Why Yes, It is in Fact a Pickle Party

This past weekend, in honor of our editorial assistant Jeanne Hodesh’s birthday (it’s today: Happy Birthday, Jeanne!) we helped host what can only be called a preservation party — we supplied the cured and smoked sausage and salmon roe and creme fraiche and buckwheat blini and smoked mackerel and trout — and we asked attendees to bring the pickled produce. (And we would have loved some of that pickled Long Island herring made by our publisher’s mother, as a matter of fact.)

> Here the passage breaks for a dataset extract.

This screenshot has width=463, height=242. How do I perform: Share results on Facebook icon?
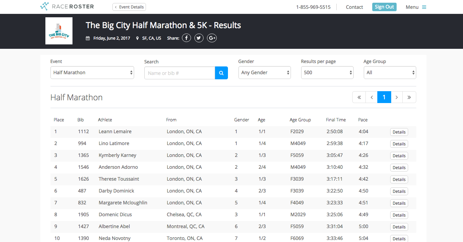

The result was a table pile with jars of pickled beets and pink eggs and tubs of real fermented juniper-berried sauerkraut, pickled green beans and pickled okra and of course, plenty of pickled cukes, green, yellow and white. The spread reminded us that despite the fact that “putting by” is yes, a hipster trend, and canning is a career path a lost soul with an English degree might now consider, pickles are truly one of life’s great edible pleasures. The wash of brine and smack of whole spices, the crispity crunchity textures, not to mention the perfect yang they bring to the ying of fatty foods liked smoked meats and fishies or a gooey grilled cheese sandwich or pile of pulled pork. (Or maybe they bring the ying?) At any rate, it reminded us that the almost-lost arts of pickling, canning and fermentation became popular again first and foremost because those foods taste really damn good. And that we happen to be hosting a free class with some impressive local canners on this very subject on Wednesday night. See you there?